First, we need to clarify what the problem is not. The problem is not that Jesus appears to be telling us to lie down and let evil overtake us. That is clearly not what he is saying. Instead, he is telling us what it looks like "not [to] be overcome by evil, but [to] overcome evil with good" (Romans 12:21)
So the problem is not that it looks as though Jesus is telling us to let evil steam-roll over us. The problem is that it looks like Jesus is telling us that the only way we should ever seek to overcome evil is by letting it go and responding with kindness. It looks as though he leaves no place for using force in resisting evil.
Part of the answer to this difficulty lies in understanding the hyperbolic nature of much of the Sermon on the Mount. I don't think that Jesus is telling us never to respond to evil with force (such as in self-defense) or always to literally turn the other cheek when we are slapped any more than his command later in the Sermon on the Mount in Matthew 6:6 means that we should only pray when we are completely alone or his command in 5:29 means that some should literally gouge out their eyes. Jesus himself drove the thieves away from the temple with a whip (John 2:15) and Paul at times insisted on his rights as a Roman citizen (Acts 25:11; cf. also the interesting instance of 16:35-40). Jesus is using hyperbole to illustrate what our primary disposition and attitude should be, not to say that we should literally give in to every attempt to do evil against us. That is part of the answer.
The main part of the answer, however, lies in remembering that Jesus is speaking primarily to individuals. He is not mainly addressing governments here, but is primarily speaking at the personal level. This text, then, shows that an individual's primary response to evil should be to "turn the other cheek," while the other texts we have seen (e.g., Romans 13:3-4) show that government's God-given responsibility is to punish those who commit civil crimes (murder, terrorism, acts of war, etc.). While it is sometimes appropriate even for individuals to use self-defense, it is never appropriate for individuals to seek to punish others. But it is right, however, for governments both to take measures of self-defense and to execute retribution.
There are, in other words, various "spheres" of life. God has willed that some spheres include responsibilities that are not necessarily included in other spheres. Personally, it would be wrong for us to execute retribution on people who harm us. But passages like Romans 13:3-4 and John 18:36 show that Jesus is not denying governments the right to execute retribution on evildoers. Therefore, when a Christian is under the authority of the government and authorized to fight in a just war on the nation's behalf, it is appropriate for him to fight. For he is not fighting as a private individual, but as a representative of the government to which God has given the power of the sword.
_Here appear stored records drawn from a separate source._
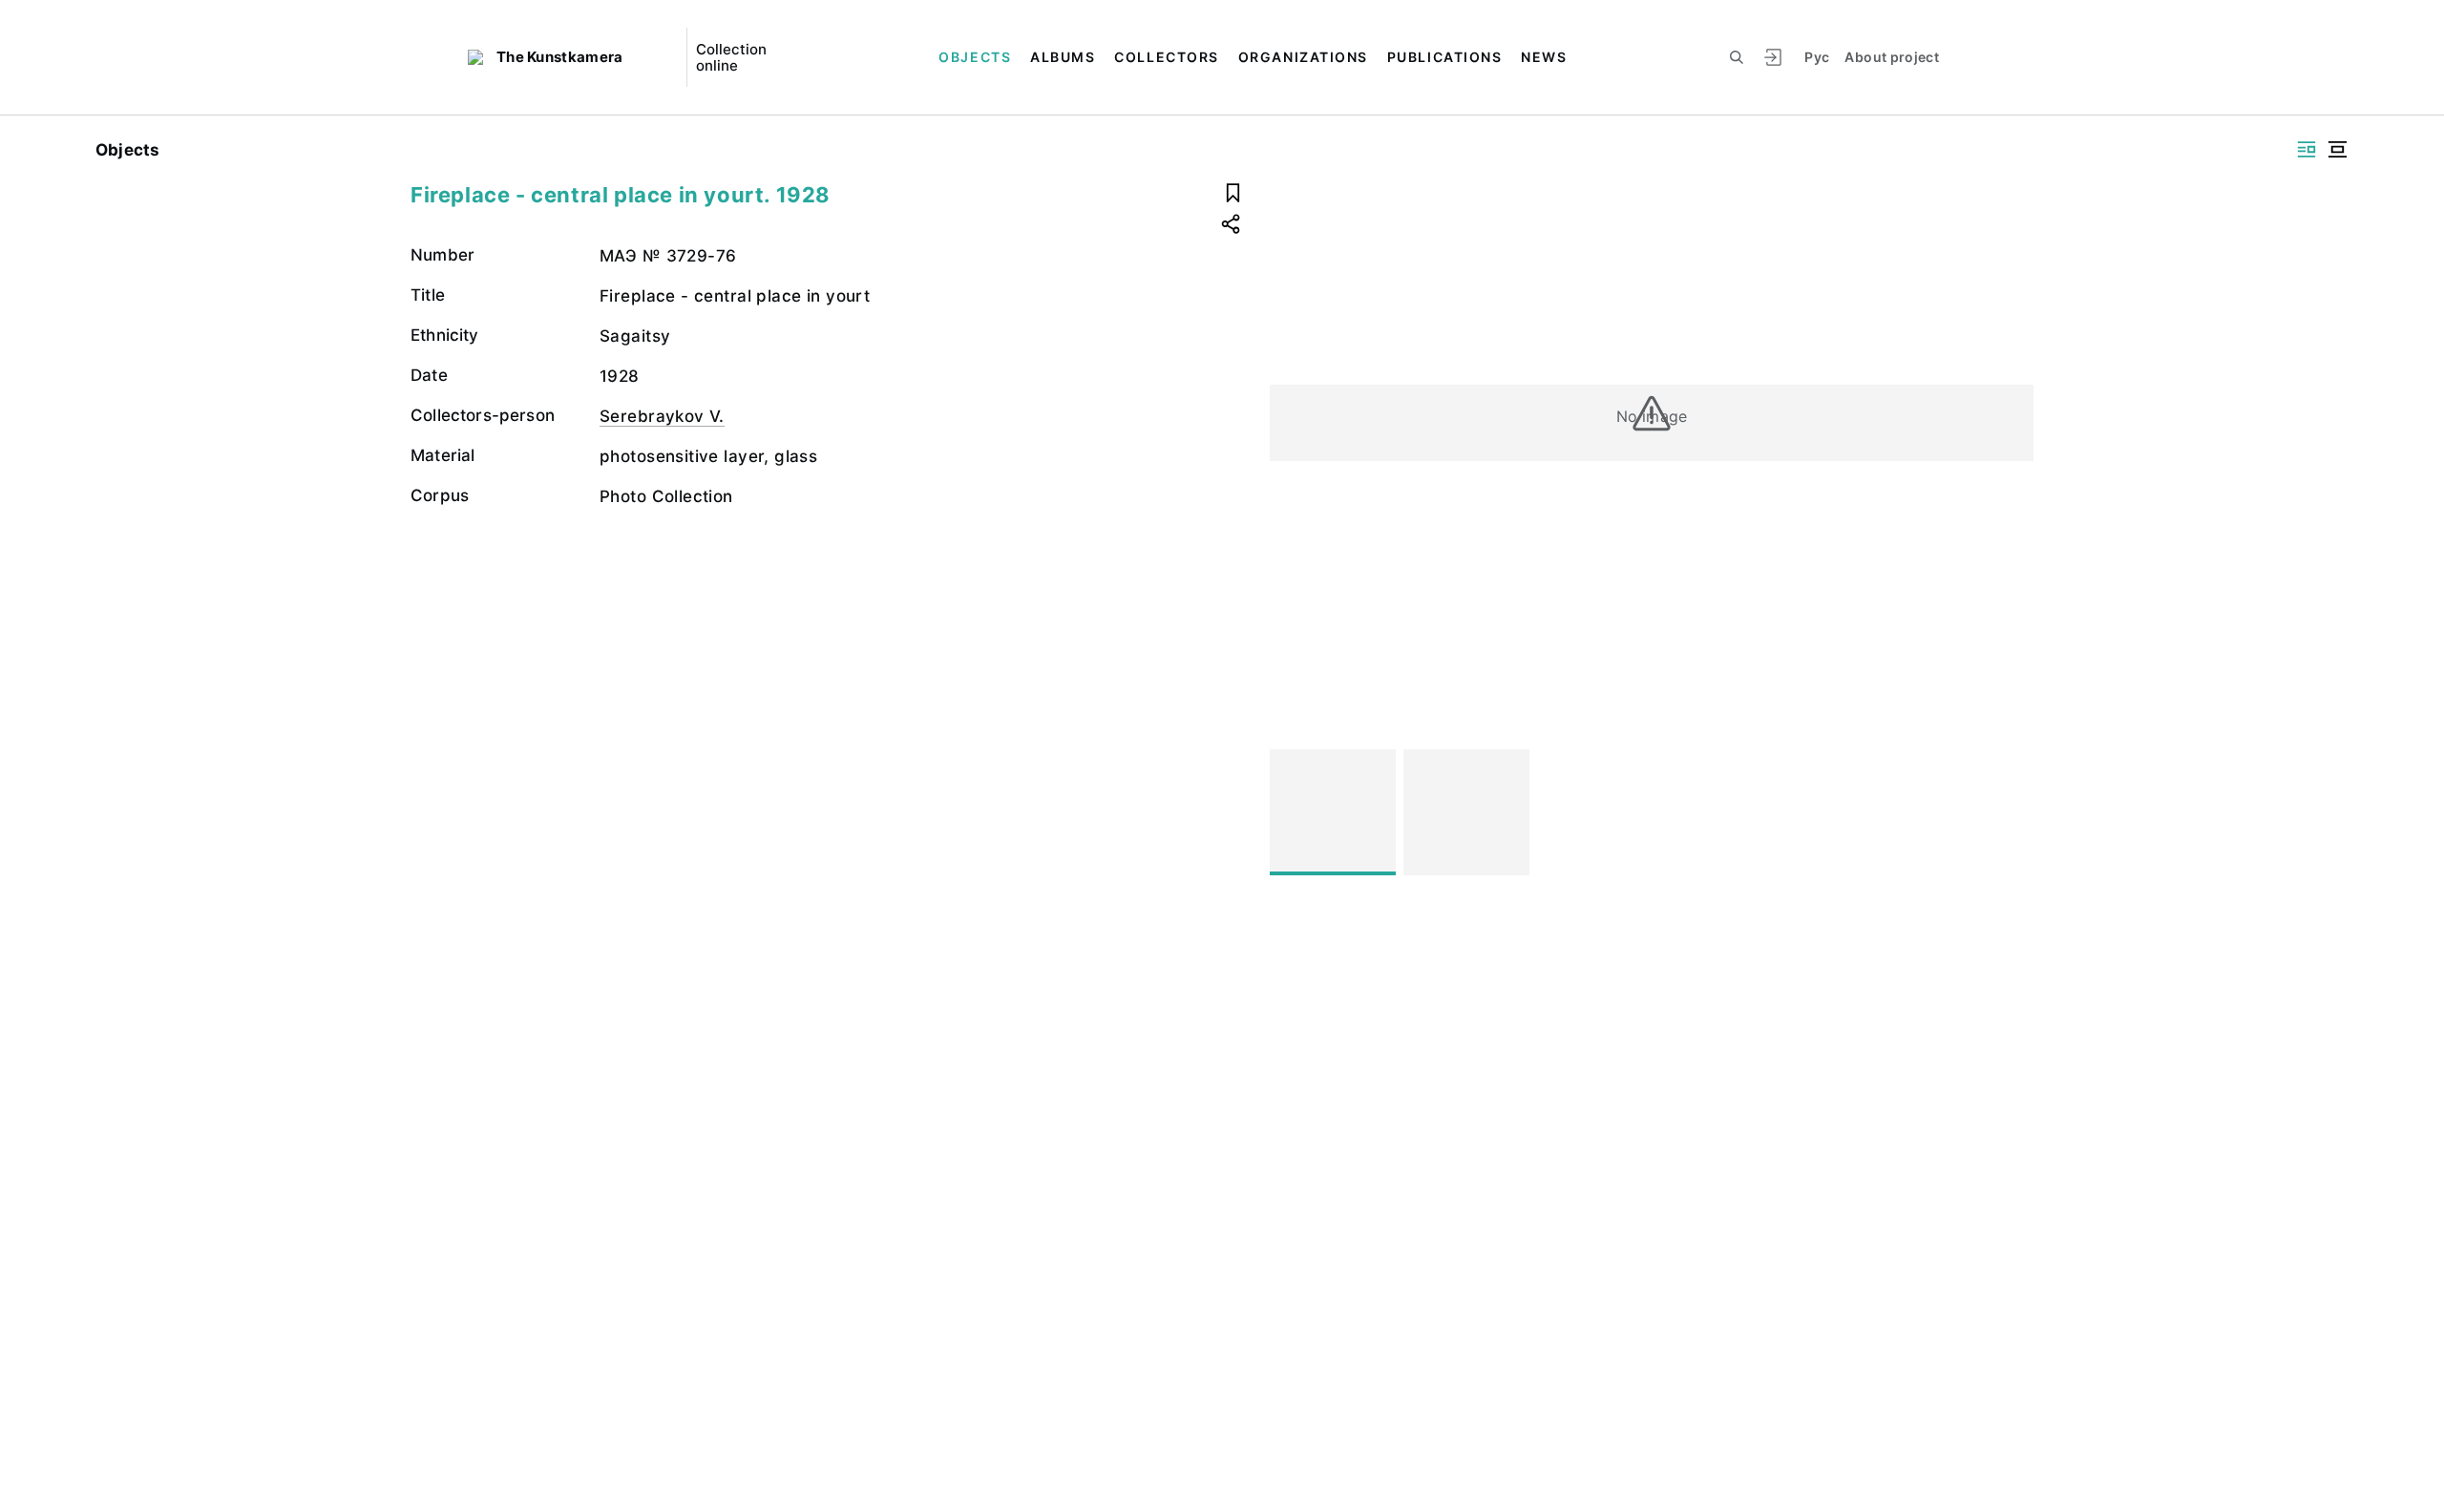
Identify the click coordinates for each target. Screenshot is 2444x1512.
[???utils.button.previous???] (1293, 812)
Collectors (1166, 57)
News (1544, 57)
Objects (974, 57)
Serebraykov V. (662, 416)
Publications (1444, 57)
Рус (1816, 57)
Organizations (1303, 57)
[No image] (1333, 812)
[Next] (2010, 812)
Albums (1062, 57)
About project (1891, 57)
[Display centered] (2337, 149)
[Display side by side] (2306, 149)
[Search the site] (1736, 57)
I want to add a piece here about the just war criteria, since this is what defines the cases under which war can be justified. It was written by Augustine (no relation )
1) Proper Authority - Augustine meant by this that war is not to be waged by private citizens but rather by properly constituted governments.
2) Proper cause – We are not to go to war for revenge nor as Augustine put it ‘the lust for dominating’. The primary reason for going to war is self defence.
3) A reasonable chance of success
4) Proportionality - This has come to mean that non-combatants should be kept from harm, as far as possible.
Therefore, we will magnify the mercy of God by praying for our enemies to be saved and reconciled to God. At the personal level we will be willing to suffer for their everlasting good, and we will give them food and drink. We will put away malicious hatred and private vengeance. But at the public level we will also magnify the justice of God by praying and working for justice to be done on the earth, if necessary through wise and measured force from God-ordained authority.